Wednesday, August 7, 2013

Middle School & Young Adult Books Are Weird

The other day I got my whooping cough vaccine and it pretty much knocked me out of commission. The result was I ended up reading the entire Percy Jackson series in two days instead of writing, editing, or anything else. Well, okay. I did nap...alot.


Even though I wasn't working on writing in the literal sense, I don't feel that reading through a middle school age series was a waste of time. I haven't read anything that was meant for middle schoolers for some time. It reminded me of my own reading habits as a child and the kinds of topics that my reading covered.

Percy Jackson may be violent - well, excessively so - but it doesn't deal with sex at all (though it hints at it, I mean, how could it not? It's premise uses Greek mythology!).

And one might hope that middle school students wouldn't be reading things about sex, but I don't really think they should be reading such gruesomely violent content either.

And then I think of my own reading habits at that age... I was reading things that were not meant for middle school students. I was reading things meant for adults. Middle school books were things I devoured when I was 9. They began to bore me by 11. And by 12 I was reading fantasy and science fiction that was distinctly adult - dealing with adult themes, like sex, war, gender roles, and ethical dilemmas that can only be addressed adequately through the fantastic plots of Asimov or Le Guin.

All this makes me wonder about my own potential readers, particularly of Khloe - though the Rollins books aren't immune from this line of thought.

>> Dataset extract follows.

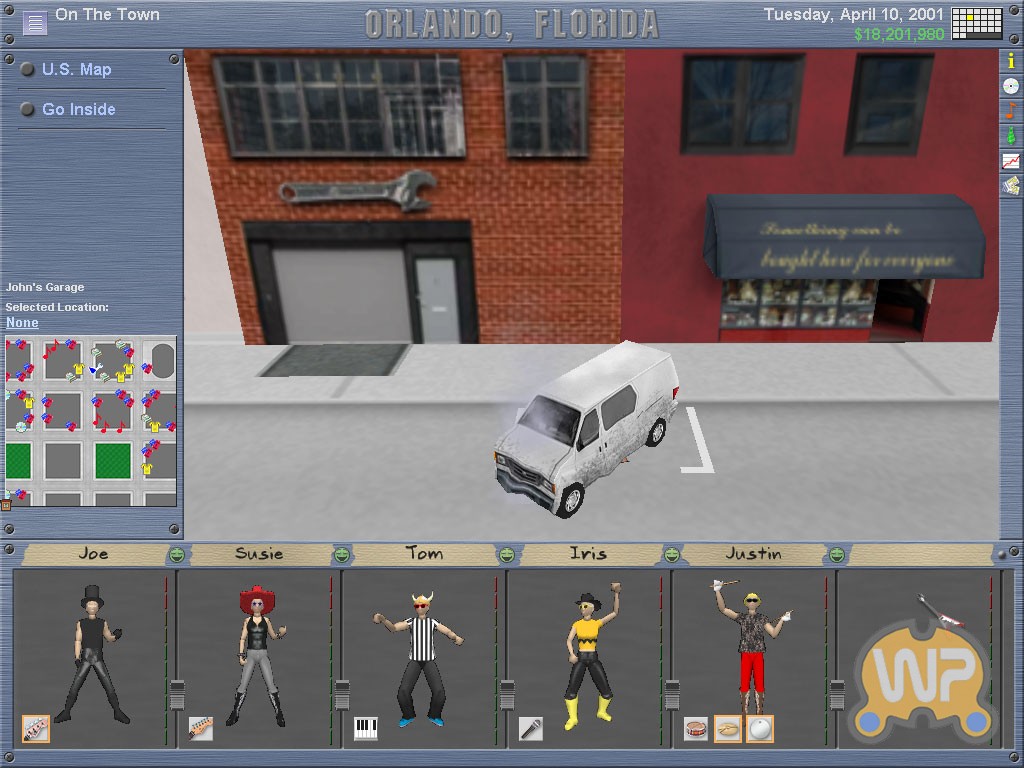Open the calendar grid icon
Viewport: 1024px width, 768px height.
pyautogui.click(x=977, y=22)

I know that certain books are meant for certain ages, but the idea seems specious. Who am I to decide a certain book is inappropriate for a particular age group? And yet I know parents these days would disagree. They would say, along with so many others, that children should be protected from adult content. Children should stay children.

That said, I would argue that visual media - like video games, movies, and television - is much more problematic than literature. Words require imagination to come to life, but images created by studios can be permanently lodged into young minds. But can the same be said for literature? It depends. I can think of certain images that stick in my mind from books read during my preteen and teen years, but there are just as many that don't.

And these are from "adult" books.


The reality is that a good book is a good book and a bad one is well, bad. Some people will read ahead of their assigned age range. I might as a parent decide that some books are appropriate and others aren't, but it won't necessarily have anything to do with labels decided by publishers or authors. No doubt the most important thing will be to have conversations about the themes of a book, no matter what the designated age range.